Nicolas Fauchereau has written several helper functions in python, with the aim of mimicking the functions that are available in R from sourcing the common/clidesc.r file

These functions are contained in the file clidesc/common/clide.py which (for now and until we create a conda package and host it on binstar) needs to be copied over to the same common directory.

At the beginning of each Python script, one must import these functions (the equivalent of calling source() in a R script)

This is done by entering these lines:

import sys, os

Local = False # set to True for testing purposes

if local:
    sys.path.append('../common')
    from clide import *
else:
    source_path = os.path.dirname(os.path.realpath(sys.argv[0]))
    sys.path.append(os.path.join(source_path, '../common'))
    from clide import *
    conn = clide_open(base_path)

which will have for effect to i) make all the functions implemented in clide.py available for calling from within the python script, ii) parse the command line arguments and iii) establish the connection to the CLIDE database (which will be contained in the conn object).

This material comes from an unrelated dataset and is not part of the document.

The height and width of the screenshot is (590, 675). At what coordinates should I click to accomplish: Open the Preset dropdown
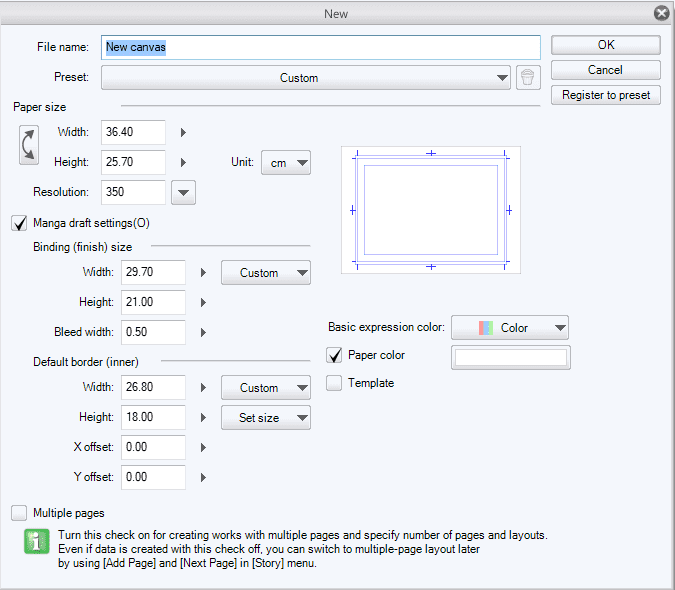[305, 77]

These functions, their call sign and outputs are briefly described below: note that when returning a table (e.g. the result of a SQL query to the clide database) this table is a Pandas DataFrame object, which is similar to (but more efficient than!) a R dataframe, and makes slicing, columns or row selection, resampling etc extremely convenient. When time-series are returned, the index of the dataframe (i.e. the ‘rows’ identifier) is a Pandas datetime index object resulting from the conversion of the lsd field to a python datetime object and setting it as the index for the DataFrame. The name of the index is invariably timestamp.